Captive photojournalists saved by Syrian rebels
on 27/07/2012 18:32:34
Jeroen Oerlemans, a prominent Dutch photographer, told Business News Radio of The Netherlands he is not sure which group held him and John Cantlie, but said he is sure they were not Syrian.
"They all claimed they came from countries like Pakistan and Bangladesh and Chechnya, and they said there was some vague 'emir' at the head of the group," he said in a seven-minute interview.
The men are resting in Turkey after their ordeal, and Mr Oerlemans is also recovering from two gunshot wounds suffered during an escape attempt.
His account adds weight to reports that foreign Islamic fighters are going into Syria to support the rebel side.
Mr Oerlemans told Business News Radio that he and Mr Cantlie entered Syria on July 19, and were captured almost immediately.

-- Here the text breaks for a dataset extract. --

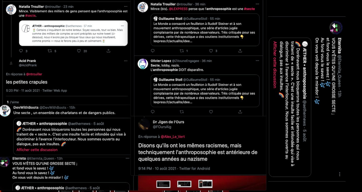
Task: Retweet Natalia Trouiller's tweet with 5 retweets
Action: pyautogui.click(x=50, y=51)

"You go with a donkey caravan over the border," he said. "It went left, we went right and walked into a camp of 20 tents and in no time we had a circle of men around us with Kalashnikovs and we were taken captive."
The militants accused the men of working for the CIA and took their equipment and documents, he said.

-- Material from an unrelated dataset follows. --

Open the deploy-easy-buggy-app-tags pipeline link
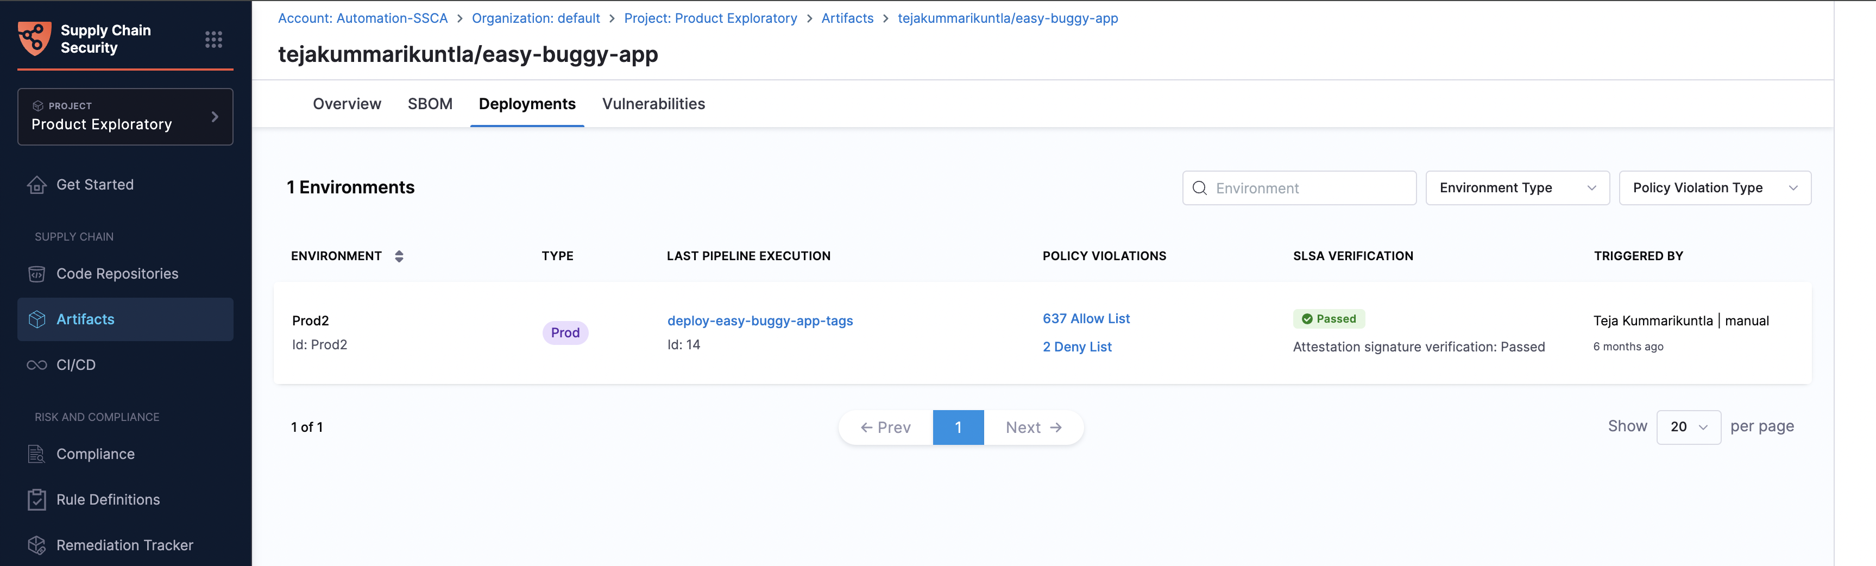This screenshot has width=1876, height=566. (x=760, y=321)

Mr Oerlemans said it soon became clear that their captors planned to seek ransom, so the photographers tried to escape. They were quickly intercepted and Mr Oerlemans was shot in the foot and thigh, he said.
His captors bandaged his wounds but kept the two men handcuffed and blindfolded after that, he said.
"I was wounded, but the bullets missed all the vital parts, and I'm frisky as a puppy and enormously happy that I've survived it all, that it ended well," he said.
On Friday morning they were told they would be moved to another location when a group of Syrian rebels stormed the tent and put the photographers in trucks.
Mr Oerlemans said he realised he had been rescued only when the men began asking him in English whether he was okay, and calling his captivity "outrageous".
Uri Rosenthal, the Netherlands foreign minister, said Dutch diplomats are travelling to meet Mr Oerlemans to help him get home. The British Foreign Office cited privacy concerns in not commenting.
Mr Cantlie's LinkedIn page describes him as a freelance journalist and photographer with 20 years' experience in "hostile environment reportage".
It says his clients have included British newspapers including the Sunday Times, the Sunday Telegraph and The Sun, GQ and FHM magazines, and the BBC.
Mr Oerlemans is well-known in the Netherlands, having won two national photography awards.